Europe’s next generation innovators and their need for a garage

03/12/2014

The image of the Silicon Valley university drop-out developing their ideas in their home garage, only to set up a multimillion dollar business a couple of years later, was immediately qualified as inapplicable. \’Anyone who can identify a problem and an opportunity for improvement, coming up with solution for improved products or services, is an innovator\’, claimed Peter Olesen, Chairman at the European Institute of Innovation and Technology (EIT). This was a definition that participants were ready to accept, alongside the fact that innovation has no age and that \’innovators bring systemic change, just like in the case of climate change\’, as Ebrahim Mohamed, Director of Education at Climate-KIC, added.

Peter Dröll, Acting Director in DG RTD\’s Innovation Union and European Research Area unit, saw education, spaces, scale, governance and administration as key for nurturing an innovation-oriented culture in Europe. He stressed that innovation needs to move from the garage into laboratories.
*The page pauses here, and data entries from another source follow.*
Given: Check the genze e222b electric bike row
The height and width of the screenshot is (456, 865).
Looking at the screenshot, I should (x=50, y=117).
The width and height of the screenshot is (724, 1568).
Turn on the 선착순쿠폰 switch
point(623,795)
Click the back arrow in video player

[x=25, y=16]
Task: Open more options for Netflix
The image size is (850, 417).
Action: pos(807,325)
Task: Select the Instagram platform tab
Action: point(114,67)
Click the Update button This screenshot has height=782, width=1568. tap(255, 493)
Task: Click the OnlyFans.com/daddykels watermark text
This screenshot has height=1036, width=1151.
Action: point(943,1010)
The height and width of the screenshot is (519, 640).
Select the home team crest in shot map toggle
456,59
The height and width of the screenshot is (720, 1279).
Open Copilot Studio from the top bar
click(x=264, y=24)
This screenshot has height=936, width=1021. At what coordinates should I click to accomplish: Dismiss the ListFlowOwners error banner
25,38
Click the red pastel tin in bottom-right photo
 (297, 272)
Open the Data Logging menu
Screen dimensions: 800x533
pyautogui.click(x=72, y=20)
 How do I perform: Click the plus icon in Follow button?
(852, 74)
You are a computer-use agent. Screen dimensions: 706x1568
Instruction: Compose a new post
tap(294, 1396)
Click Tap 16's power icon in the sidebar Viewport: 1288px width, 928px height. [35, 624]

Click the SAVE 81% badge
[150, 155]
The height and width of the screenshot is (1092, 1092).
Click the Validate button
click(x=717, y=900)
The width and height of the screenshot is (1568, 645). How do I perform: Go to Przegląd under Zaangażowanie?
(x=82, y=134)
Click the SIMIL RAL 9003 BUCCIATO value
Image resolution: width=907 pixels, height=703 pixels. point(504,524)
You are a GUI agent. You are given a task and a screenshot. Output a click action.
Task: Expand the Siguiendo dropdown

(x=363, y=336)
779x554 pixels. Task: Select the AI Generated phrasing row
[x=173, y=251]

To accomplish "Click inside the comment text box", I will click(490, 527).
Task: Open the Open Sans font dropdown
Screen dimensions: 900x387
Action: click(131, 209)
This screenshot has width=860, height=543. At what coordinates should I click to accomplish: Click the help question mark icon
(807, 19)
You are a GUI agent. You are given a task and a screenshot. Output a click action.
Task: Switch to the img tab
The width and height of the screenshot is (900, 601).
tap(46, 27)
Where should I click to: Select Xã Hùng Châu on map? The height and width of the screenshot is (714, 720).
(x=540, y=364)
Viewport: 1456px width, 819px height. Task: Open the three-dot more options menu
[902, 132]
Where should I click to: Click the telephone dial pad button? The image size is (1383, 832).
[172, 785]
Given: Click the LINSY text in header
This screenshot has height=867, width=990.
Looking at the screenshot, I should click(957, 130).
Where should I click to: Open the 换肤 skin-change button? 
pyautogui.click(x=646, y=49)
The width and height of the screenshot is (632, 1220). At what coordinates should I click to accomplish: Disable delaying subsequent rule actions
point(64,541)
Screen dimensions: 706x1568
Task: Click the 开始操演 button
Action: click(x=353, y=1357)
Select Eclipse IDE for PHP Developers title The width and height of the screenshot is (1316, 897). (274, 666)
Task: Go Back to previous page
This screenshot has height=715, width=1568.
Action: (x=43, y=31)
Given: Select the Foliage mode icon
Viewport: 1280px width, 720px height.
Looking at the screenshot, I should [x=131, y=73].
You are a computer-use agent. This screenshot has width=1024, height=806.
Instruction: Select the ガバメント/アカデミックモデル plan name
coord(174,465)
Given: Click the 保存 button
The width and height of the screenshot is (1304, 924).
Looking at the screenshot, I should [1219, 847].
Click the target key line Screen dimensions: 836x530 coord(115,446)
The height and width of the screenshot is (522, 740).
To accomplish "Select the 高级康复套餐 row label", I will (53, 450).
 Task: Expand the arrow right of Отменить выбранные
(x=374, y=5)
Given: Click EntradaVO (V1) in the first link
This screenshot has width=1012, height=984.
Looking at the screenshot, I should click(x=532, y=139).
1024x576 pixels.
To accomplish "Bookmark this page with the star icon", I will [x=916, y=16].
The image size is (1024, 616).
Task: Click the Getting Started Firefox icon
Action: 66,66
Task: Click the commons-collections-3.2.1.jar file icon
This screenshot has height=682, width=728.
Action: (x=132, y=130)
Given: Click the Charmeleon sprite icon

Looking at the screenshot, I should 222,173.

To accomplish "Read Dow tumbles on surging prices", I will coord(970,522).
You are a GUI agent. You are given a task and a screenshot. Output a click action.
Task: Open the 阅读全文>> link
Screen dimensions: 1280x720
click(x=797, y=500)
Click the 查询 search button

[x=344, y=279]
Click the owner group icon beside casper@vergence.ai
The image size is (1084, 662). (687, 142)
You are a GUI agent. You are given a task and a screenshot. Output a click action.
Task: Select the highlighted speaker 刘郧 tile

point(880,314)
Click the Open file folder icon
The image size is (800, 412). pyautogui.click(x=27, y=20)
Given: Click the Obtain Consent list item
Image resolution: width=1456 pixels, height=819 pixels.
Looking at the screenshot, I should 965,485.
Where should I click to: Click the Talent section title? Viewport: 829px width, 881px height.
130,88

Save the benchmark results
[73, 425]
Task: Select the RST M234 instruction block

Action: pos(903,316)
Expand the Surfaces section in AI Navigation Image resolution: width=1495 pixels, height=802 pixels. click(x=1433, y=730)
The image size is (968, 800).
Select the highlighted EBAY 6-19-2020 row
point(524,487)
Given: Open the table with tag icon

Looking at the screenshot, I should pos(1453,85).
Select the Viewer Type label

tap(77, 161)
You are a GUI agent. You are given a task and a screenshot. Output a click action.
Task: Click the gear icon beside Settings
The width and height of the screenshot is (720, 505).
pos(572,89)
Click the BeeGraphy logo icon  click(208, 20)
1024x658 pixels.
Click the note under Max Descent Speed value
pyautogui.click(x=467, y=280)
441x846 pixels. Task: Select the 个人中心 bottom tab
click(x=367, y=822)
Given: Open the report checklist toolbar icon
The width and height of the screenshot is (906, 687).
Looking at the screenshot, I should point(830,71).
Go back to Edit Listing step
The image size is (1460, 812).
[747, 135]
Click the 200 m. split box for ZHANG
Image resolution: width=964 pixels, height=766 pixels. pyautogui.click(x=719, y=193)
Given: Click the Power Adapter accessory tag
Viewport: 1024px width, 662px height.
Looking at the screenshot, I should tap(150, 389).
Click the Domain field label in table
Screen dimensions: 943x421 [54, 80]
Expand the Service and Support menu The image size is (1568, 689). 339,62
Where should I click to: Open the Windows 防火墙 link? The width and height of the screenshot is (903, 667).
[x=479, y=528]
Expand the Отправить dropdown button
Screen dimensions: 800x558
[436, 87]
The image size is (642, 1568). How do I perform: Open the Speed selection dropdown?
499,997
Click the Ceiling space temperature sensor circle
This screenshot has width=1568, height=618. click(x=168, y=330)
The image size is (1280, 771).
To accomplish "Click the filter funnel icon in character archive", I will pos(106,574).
Embracing an education system encouraging risk, scaling up innovative products or services once they are locally recognised as such, financial support from the government and efficient administration would add to the perfect recipe not for a European Silicon Valley, but for a healthier, innovation-prone European landscape.

The idea of efficient administration reappeared in the intervention that Prof. Thomas Schäfer, Chair of Sci-GENERATION COST Targeted Network, made, pointing out the administrative help researchers need universities to provide them with in order to manage and scale up their ideas.

Students and young entrepreneurs from Poland and Romania highlighted their research and projects, ranging from social robotics to platforms for young entrepreneurs enabling them to meet and share ideas. Their presence at the event reflected the existing connections between policy makers, academia and innovation springboards. Participants stressed the role that policy makers have in reaching out to universities in particular, which led one of the hosts, Victor Negrescu MEP, to restate his commitment and relationship with researchers and entrepreneurs in Romania, his home country.

Closing the event, both speakers and participants agreed that increasing support from organisations and tools such as the European Commission’s SME Instrument, Enterprise Europe Network, EIT or Climate-KIC is vital for an innovative Europe.